**Kaynak**
İŞTE ATATÜRK

İŞTE ATATÜRK
Allah Kuran’da: “Hakkında bilgin olmayan şeyin ardına düşme! Çünkü kulak, göz ve gönlün hepsi bundan sorumlu tutulacaktır.” (17/İSRA/36) buyurmuştur. Atatürk de: “Türk Kuran'ın arkasında koşuyor; fakat onun ne dediğini anlamıyor, içinde neler var bilmiyor ve bilmeden tapınıyor. Benim maksadım; arkasında koştuğu kitapta neler olduğunu Türk anlasın” (Osman Ergin, Türk Maarif Tarihi 1-5, 1977 /A. Gürtaş, s. 41) demektedir.- "İŞTE ATATÜRK" PORTALINA GİRMEK İSTEDİĞİNİZDE YUKARIDAKİ RESMİ TIKLAYINIZ.

26 Temmuz 2020 Pazar

I. ALLAH’A SIĞINMAK

 

A.  ALLAH KÂFİ VE KARİB’TİR.

KÂFİ: Hem kendisine hem de yarattıklarına yeten. Kullarının her türlü istek ve ihtiyaçlarına, araya başkası girmeksizin cevap veren.

KARİB: Çok yakında olan. Kullarına şah damarından daha yakın olan. Yakarış ve çağrıları duymada hiçbir aracıya, alete gerek bırakmayan.  


B.                MÜMİNİN DUASI, ALLAH’IN İZNİYLE MÜMİNE ŞİFADIR.

Para karşılığı şifa dağıtan (!) Üfürükçü hocadan, şeyhten, şıhtan, hayır gelmez. Aldanmayalım, aldatmayalım!

“Hakkında bilgin olmayan şeyin ardına düşme! Çünkü kulak, göz ve gönlün hepsi bundan sorumlu tutulacaktır.” (17. sure (İSRA) 36. Ayet)

"Sizden herhangi bir ücret istemeyenlere uyun. Onlardır doğruyu ve güzeli bulanlar.” (36. sure (YASİN) 21. Ayet)

**Verilen kayıtlar**
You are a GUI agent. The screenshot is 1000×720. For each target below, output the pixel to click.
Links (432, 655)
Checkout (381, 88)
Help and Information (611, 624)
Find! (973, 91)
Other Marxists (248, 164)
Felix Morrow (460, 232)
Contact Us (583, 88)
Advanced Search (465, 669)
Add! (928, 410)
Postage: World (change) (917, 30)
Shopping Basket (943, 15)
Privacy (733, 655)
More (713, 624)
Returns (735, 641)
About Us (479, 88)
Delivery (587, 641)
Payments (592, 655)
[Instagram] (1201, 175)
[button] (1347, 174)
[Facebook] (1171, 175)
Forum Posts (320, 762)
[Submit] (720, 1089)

==

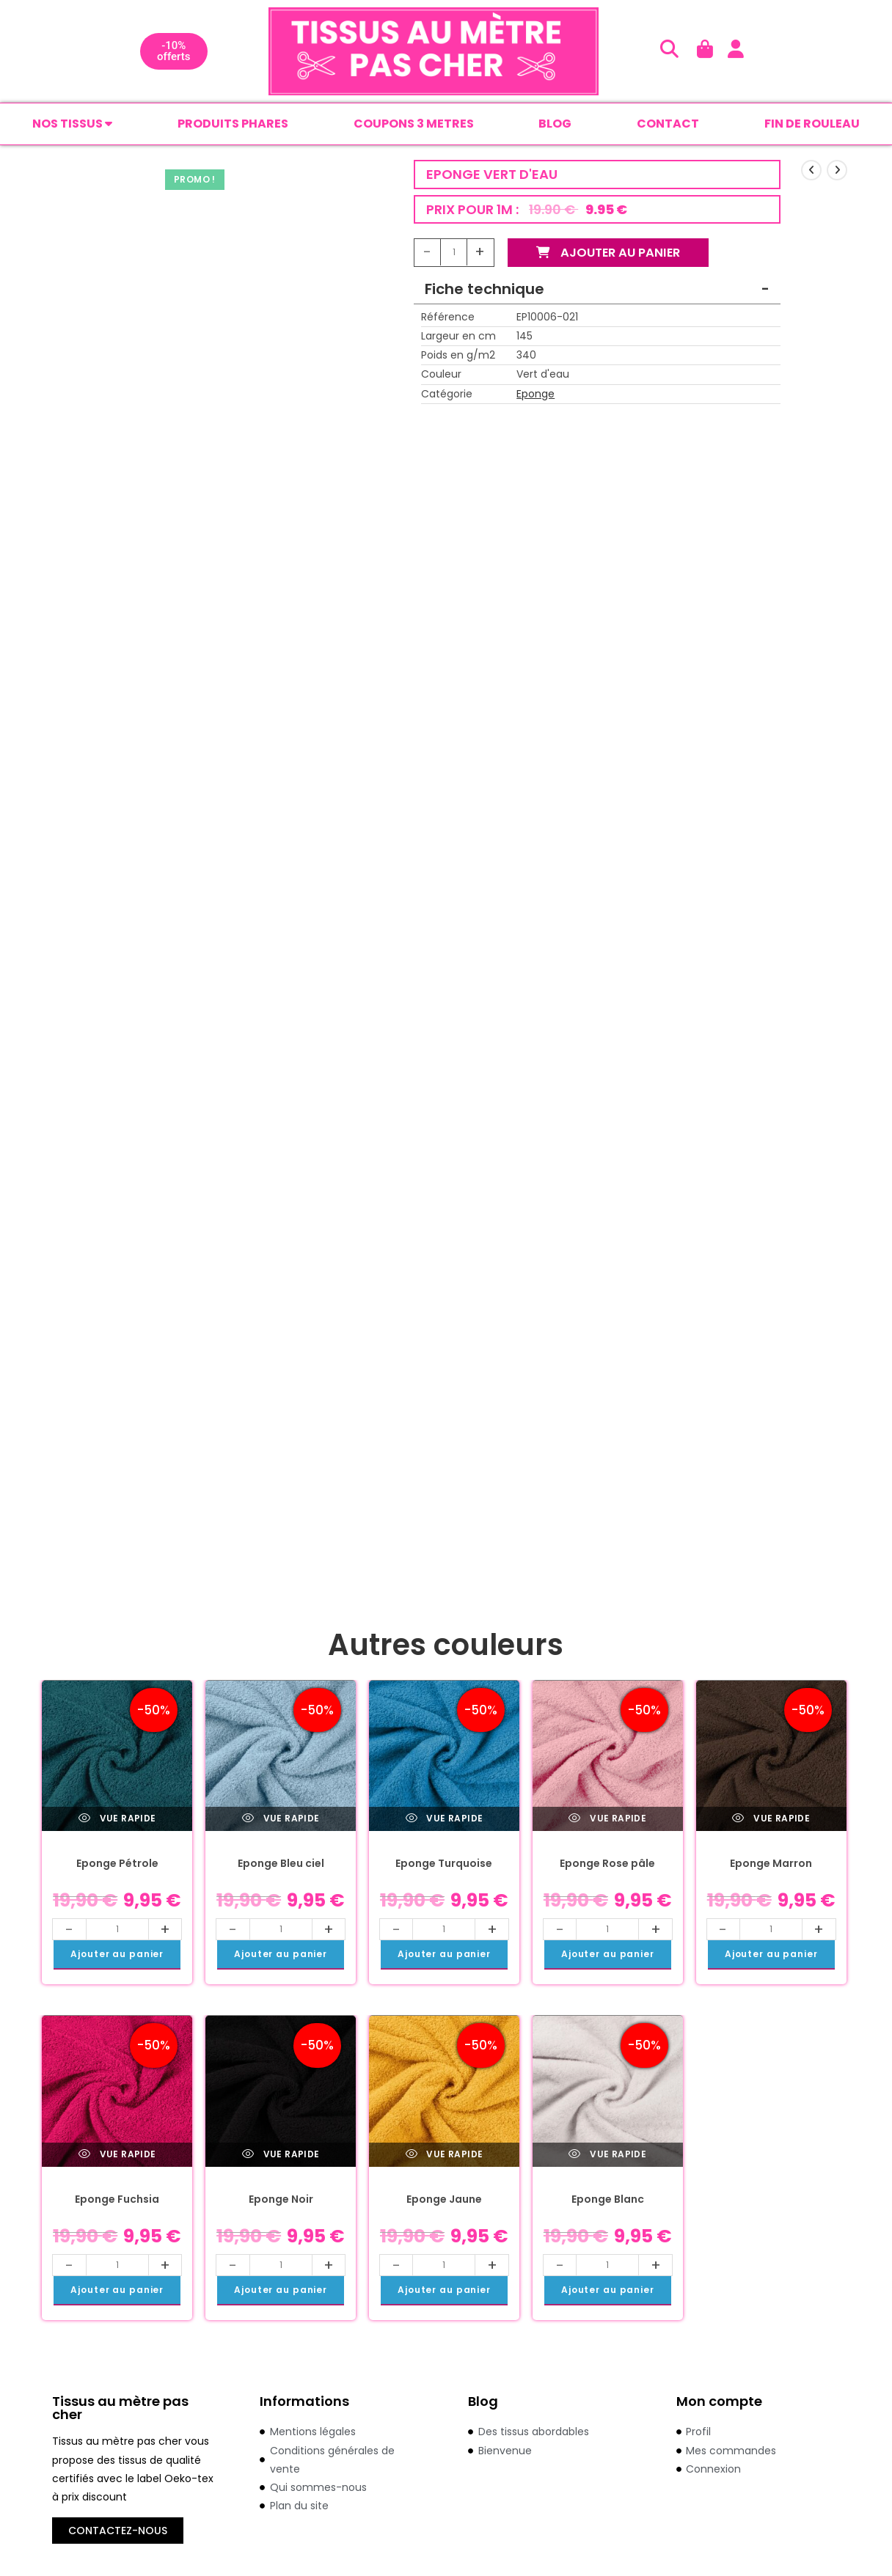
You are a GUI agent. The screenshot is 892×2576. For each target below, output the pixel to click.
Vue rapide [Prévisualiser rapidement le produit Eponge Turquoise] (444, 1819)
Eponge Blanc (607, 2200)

**Görev yönergesi**
Allah'a sığınma üzerine metinde "KARİB: Çok yakında" sözlerini içeren yerle açılıp "(İSRA) 36. Ayet)" sözleriyle kapanan bölümü lütfen yeniden yazın ve "şeyhten" ifadesini "dervişten" ile değiştirin.

**Alıştırma yanıtı**
KARİB: Çok yakında olan. Kullarına şah damarından daha yakın olan. Yakarış ve çağrıları duymada hiçbir aracıya, alete gerek bırakmayan.  


B.                MÜMİNİN DUASI, ALLAH’IN İZNİYLE MÜMİNE ŞİFADIR.

Para karşılığı şifa dağıtan (!) Üfürükçü hocadan, dervişten, şıhtan, hayır gelmez. Aldanmayalım, aldatmayalım!

“Hakkında bilgin olmayan şeyin ardına düşme! Çünkü kulak, göz ve gönlün hepsi bundan sorumlu tutulacaktır.” (17. sure (İSRA) 36. Ayet)